▶ **EXERCISE DESCRIPTION**
Once you reach the line containing "The height and width of the screenshot is (747, 1568)." in the entries below, write out that line and each one after it down to the line containing "This screenshot has height=555, width=955.", exactly and with nothing added.

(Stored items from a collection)
◇ ◇ ◇ ◇ ◇ ◇ ◇

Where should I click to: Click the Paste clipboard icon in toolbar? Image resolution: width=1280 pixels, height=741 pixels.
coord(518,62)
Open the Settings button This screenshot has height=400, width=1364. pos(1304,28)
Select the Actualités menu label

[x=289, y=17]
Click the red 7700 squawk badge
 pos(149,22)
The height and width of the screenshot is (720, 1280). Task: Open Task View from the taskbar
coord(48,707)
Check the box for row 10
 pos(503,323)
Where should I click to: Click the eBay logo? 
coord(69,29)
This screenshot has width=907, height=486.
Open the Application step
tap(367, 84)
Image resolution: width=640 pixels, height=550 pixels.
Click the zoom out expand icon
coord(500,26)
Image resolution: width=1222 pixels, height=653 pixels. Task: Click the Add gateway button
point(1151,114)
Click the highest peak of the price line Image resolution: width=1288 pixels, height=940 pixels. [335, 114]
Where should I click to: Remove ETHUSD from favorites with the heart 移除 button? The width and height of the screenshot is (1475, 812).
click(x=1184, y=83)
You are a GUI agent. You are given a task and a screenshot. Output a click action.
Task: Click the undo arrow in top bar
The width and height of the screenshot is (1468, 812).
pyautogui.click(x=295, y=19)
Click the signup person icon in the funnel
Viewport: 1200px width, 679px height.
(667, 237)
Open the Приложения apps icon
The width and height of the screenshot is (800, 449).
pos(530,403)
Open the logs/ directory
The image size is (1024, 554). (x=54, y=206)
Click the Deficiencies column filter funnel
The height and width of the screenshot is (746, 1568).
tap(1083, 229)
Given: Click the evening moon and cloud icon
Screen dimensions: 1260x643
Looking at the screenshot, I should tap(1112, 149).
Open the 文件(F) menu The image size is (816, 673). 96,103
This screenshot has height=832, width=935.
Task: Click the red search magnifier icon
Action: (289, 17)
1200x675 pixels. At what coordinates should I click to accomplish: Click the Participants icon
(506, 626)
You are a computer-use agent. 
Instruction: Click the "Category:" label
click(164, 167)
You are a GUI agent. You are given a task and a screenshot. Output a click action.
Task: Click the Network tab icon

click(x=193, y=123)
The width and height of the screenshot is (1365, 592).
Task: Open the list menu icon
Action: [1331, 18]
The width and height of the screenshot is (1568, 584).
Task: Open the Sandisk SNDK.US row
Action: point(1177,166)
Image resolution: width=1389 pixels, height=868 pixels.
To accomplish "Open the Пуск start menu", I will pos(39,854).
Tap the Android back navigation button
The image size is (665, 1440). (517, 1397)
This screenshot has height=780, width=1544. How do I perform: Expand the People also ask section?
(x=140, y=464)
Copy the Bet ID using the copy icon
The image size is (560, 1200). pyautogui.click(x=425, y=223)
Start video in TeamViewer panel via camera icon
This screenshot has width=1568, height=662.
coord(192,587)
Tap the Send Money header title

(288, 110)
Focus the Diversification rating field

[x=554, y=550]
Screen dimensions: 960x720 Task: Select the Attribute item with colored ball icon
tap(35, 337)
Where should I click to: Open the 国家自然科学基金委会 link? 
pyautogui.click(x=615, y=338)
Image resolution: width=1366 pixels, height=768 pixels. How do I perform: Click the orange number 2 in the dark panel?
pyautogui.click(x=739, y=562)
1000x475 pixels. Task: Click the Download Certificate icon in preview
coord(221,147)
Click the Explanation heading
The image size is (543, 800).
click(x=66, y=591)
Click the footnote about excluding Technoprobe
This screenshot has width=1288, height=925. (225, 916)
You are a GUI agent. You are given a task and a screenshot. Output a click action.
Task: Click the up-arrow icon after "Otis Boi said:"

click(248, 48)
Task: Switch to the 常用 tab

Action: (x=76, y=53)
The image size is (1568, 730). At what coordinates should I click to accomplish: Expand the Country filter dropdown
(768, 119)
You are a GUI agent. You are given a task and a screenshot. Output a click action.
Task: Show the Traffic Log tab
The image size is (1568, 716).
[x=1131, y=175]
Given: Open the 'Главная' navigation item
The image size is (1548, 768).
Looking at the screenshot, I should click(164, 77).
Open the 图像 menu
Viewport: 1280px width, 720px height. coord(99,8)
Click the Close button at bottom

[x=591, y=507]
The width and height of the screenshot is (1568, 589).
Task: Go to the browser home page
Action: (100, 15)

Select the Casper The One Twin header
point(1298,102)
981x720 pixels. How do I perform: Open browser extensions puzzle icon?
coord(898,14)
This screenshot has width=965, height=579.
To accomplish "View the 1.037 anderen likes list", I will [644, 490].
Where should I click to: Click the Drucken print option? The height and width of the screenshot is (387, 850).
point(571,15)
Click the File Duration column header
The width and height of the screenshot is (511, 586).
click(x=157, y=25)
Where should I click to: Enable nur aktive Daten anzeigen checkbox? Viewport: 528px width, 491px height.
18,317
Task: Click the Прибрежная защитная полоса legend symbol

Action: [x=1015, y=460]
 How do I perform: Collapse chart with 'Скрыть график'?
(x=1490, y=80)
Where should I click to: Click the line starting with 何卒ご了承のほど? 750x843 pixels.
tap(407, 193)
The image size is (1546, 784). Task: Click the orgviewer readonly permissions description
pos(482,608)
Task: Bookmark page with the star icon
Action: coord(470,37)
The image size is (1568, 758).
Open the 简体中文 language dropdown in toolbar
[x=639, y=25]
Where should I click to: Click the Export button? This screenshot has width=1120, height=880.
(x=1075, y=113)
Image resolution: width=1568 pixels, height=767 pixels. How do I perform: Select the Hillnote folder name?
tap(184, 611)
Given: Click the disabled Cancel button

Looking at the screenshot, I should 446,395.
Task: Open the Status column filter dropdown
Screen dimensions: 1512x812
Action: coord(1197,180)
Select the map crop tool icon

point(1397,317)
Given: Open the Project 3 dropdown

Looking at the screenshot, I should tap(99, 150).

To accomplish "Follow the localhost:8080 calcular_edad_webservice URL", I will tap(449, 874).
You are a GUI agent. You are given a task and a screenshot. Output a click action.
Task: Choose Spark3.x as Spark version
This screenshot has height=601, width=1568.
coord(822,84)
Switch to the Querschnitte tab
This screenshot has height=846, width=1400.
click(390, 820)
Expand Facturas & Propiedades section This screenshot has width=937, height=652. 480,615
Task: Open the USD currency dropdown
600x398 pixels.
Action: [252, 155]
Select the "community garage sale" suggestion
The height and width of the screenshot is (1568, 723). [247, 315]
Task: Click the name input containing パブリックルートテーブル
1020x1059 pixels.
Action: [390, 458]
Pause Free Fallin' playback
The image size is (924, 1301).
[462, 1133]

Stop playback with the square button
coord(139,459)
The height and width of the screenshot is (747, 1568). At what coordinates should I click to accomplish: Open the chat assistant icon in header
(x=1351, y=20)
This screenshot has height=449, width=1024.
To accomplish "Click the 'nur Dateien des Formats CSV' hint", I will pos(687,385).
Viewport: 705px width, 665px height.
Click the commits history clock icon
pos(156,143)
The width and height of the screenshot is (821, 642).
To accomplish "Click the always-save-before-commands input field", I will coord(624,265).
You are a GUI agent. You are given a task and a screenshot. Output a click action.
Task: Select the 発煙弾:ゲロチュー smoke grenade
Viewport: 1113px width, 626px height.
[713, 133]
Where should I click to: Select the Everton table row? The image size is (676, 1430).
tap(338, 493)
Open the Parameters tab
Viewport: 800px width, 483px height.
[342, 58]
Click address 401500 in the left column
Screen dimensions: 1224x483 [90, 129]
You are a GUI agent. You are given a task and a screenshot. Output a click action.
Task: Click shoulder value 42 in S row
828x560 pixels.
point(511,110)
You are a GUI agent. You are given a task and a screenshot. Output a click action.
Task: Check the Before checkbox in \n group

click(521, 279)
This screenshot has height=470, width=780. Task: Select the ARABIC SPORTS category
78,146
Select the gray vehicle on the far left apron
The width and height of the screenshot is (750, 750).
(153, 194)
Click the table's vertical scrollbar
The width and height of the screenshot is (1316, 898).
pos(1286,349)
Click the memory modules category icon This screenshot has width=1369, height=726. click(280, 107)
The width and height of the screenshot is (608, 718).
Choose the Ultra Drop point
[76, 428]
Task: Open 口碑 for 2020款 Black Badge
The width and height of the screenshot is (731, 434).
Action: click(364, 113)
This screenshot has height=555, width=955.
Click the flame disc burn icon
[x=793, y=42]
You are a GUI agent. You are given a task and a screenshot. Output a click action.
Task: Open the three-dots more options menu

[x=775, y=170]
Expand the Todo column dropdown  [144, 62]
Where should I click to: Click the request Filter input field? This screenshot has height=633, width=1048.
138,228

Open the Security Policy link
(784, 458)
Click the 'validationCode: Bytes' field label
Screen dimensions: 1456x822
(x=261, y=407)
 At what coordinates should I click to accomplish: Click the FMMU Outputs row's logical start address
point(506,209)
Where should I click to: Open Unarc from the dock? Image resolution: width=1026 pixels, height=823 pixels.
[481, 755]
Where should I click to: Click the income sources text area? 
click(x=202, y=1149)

◇ ◇ ◇ ◇ ◇ ◇ ◇

▶ **OUTPUT BELOW**
The height and width of the screenshot is (747, 1568). At what coordinates should I click to accomplish: Open the chat assistant icon in header
(x=1351, y=20)
This screenshot has height=449, width=1024.
To accomplish "Click the 'nur Dateien des Formats CSV' hint", I will pos(687,385).
Viewport: 705px width, 665px height.
Click the commits history clock icon
pos(156,143)
The width and height of the screenshot is (821, 642).
To accomplish "Click the always-save-before-commands input field", I will coord(624,265).
You are a GUI agent. You are given a task and a screenshot. Output a click action.
Task: Select the 発煙弾:ゲロチュー smoke grenade
Viewport: 1113px width, 626px height.
[713, 133]
Where should I click to: Select the Everton table row? The image size is (676, 1430).
tap(338, 493)
Open the Parameters tab
Viewport: 800px width, 483px height.
[342, 58]
Click address 401500 in the left column
Screen dimensions: 1224x483 [90, 129]
You are a GUI agent. You are given a task and a screenshot. Output a click action.
Task: Click shoulder value 42 in S row
828x560 pixels.
point(511,110)
You are a GUI agent. You are given a task and a screenshot. Output a click action.
Task: Check the Before checkbox in \n group

click(521, 279)
This screenshot has height=470, width=780. Task: Select the ARABIC SPORTS category
78,146
Select the gray vehicle on the far left apron
The width and height of the screenshot is (750, 750).
(153, 194)
Click the table's vertical scrollbar
The width and height of the screenshot is (1316, 898).
pos(1286,349)
Click the memory modules category icon This screenshot has width=1369, height=726. click(280, 107)
The width and height of the screenshot is (608, 718).
Choose the Ultra Drop point
[76, 428]
Task: Open 口碑 for 2020款 Black Badge
The width and height of the screenshot is (731, 434).
Action: click(364, 113)
This screenshot has height=555, width=955.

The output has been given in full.